● **Metin alıntısı**
☆ ☆ ☆ ☆ ☆
7. İlk Derece Mahkemesince, eldeki davanın, genel mahkemeden kadastro mahkemesine aktarılan dava olduğu ve bu nedenle 3402 sayılı Kanun’un 30/2 inci maddesi uyarınca taşınmazların malikini re’sen belirleme yükümlülüğünün bulunduğu dikkate alınmak suretiyle, yukarıda detaylı şekilde açıklanan çerçevede araştırma ve inceleme yapılıp oluşacak sonuca göre karar verilmesi gerekirken, bu hususlar gözetilmeksizin eksik araştırma ve incelemeye dayalı olarak yazılı şekilde karar verilmesi isabetsiz olduğundan davalı Hazine vekilinin temyiz itirazlarının kabulü ile kararın bozulmasına karar vermek gerekmiştir.
☆ ☆ ☆ ☆ ☆
● **Veri kümesi satırları**
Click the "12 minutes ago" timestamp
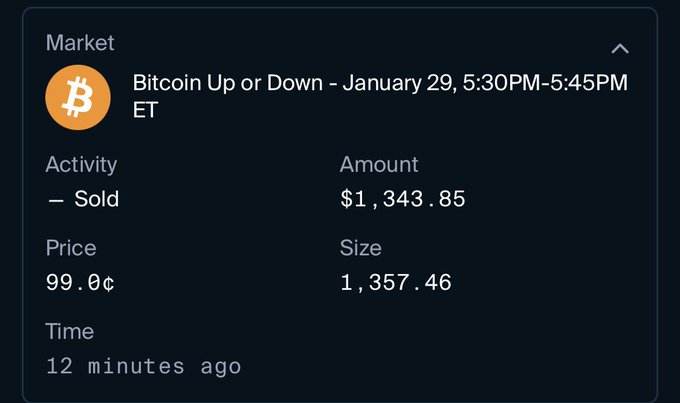 click(144, 366)
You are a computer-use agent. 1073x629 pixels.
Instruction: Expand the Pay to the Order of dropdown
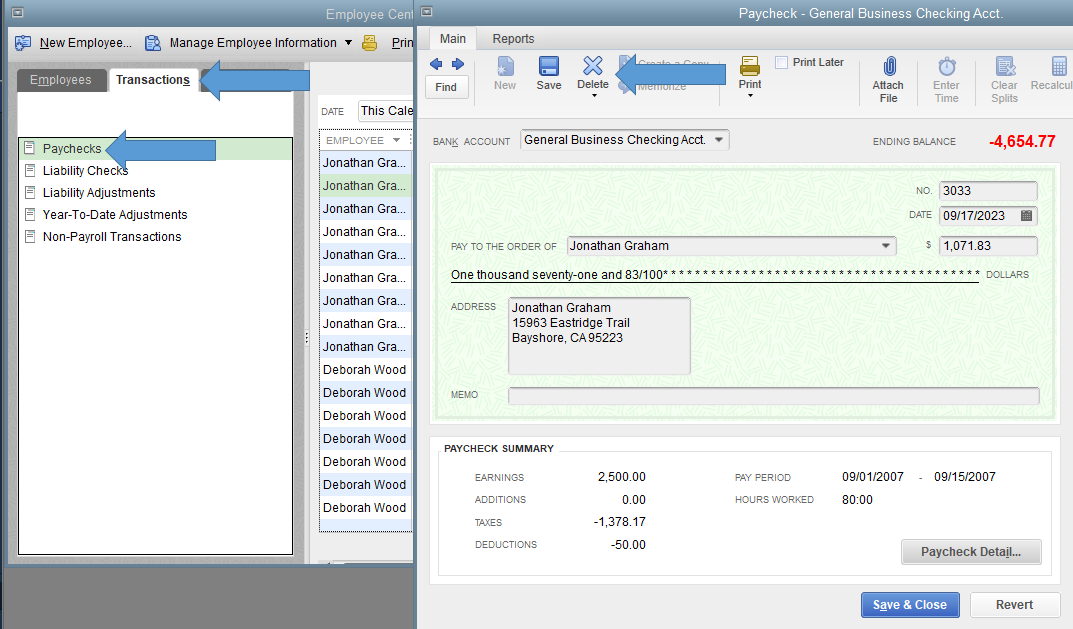[x=886, y=245]
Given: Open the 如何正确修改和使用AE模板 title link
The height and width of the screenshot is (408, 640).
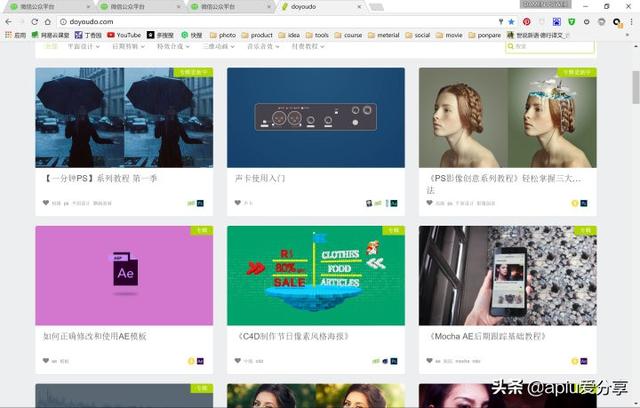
☆ ☆ ☆ ☆ ☆
● **Alıştırma görevleri**
1. Temyiz kararı alıntısında "İlk Derece Mahkemesince, eldeki davanın" sözleriyle başlayan paragrafı, ana bilgilerini koruyarak kısa maddeler hâlinde yeniden yazın.
2. Aşağıdaki ifadelerin temyiz kararı alıntısıyla uyuşup uyuşmadığını evet ya da hayır diye belirtin. Her yanıtın yanına metinden belirleyici sözleri aynen alıntılayın.
(a) Dava, kadastro mahkemesinden genel mahkemeye aktarılmıştır.
(b) Temyiz itirazlarını ileri süren taraf, davalı Hazine vekilidir.
(c) İlk Derece Mahkemesinin kararı onanmıştır.
3. Temyiz kararı alıntısını, gösterilen son cümleden sonra gelecek şekilde sürdürün.

● **Görev yanıtları**
1.
- Dava, genel mahkemeden kadastro mahkemesine aktarılmış bir davadır.
- Bu nedenle İlk Derece Mahkemesinin 3402 sayılı Kanun'un 30/2 nci maddesi uyarınca taşınmazların malikini re'sen belirleme yükümlülüğü vardır.
- Mahkeme gerekli araştırma ve incelemeyi yapıp sonuca göre karar vermesi gerekirken eksik araştırma ve incelemeye dayanarak karar vermiştir. Bu karar isabetsizdir.
- Sonuç olarak davalı Hazine vekilinin temyiz itirazları kabul edilmiş ve kararın bozulmasına hükmedilmiştir.

2.
(a) Hayır: "genel mahkemeden kadastro mahkemesine aktarılan dava"
(b) Evet: "davalı Hazine vekilinin temyiz itirazlarının kabulü"
(c) Hayır: "kararın bozulmasına karar vermek gerekmiştir"

3.
VI. KARAR
Açıklanan sebeplerle;
İlk Derece Mahkemesi kararının 6100 sayılı Kanun’un Geçici 3.üncü maddesi yollaması ile 1086 sayılı Kanun’un 428 inci maddesi uyarınca BOZULMASINA,

Harçtan muaf olduğundan Hazineden harç alınmasına yer olmadığına,

1086 sayılı Kanun’un 440/I maddesi gereğince Yargıtay ilamının tebliğinden itibaren 15 gün içinde karar düzeltme yoluna başvurulabileceğine,

Dosyanın İlk Derece Mahkemesine gönderilmesine,24.01.2023 tarihinde oy birliği ile karar verildi.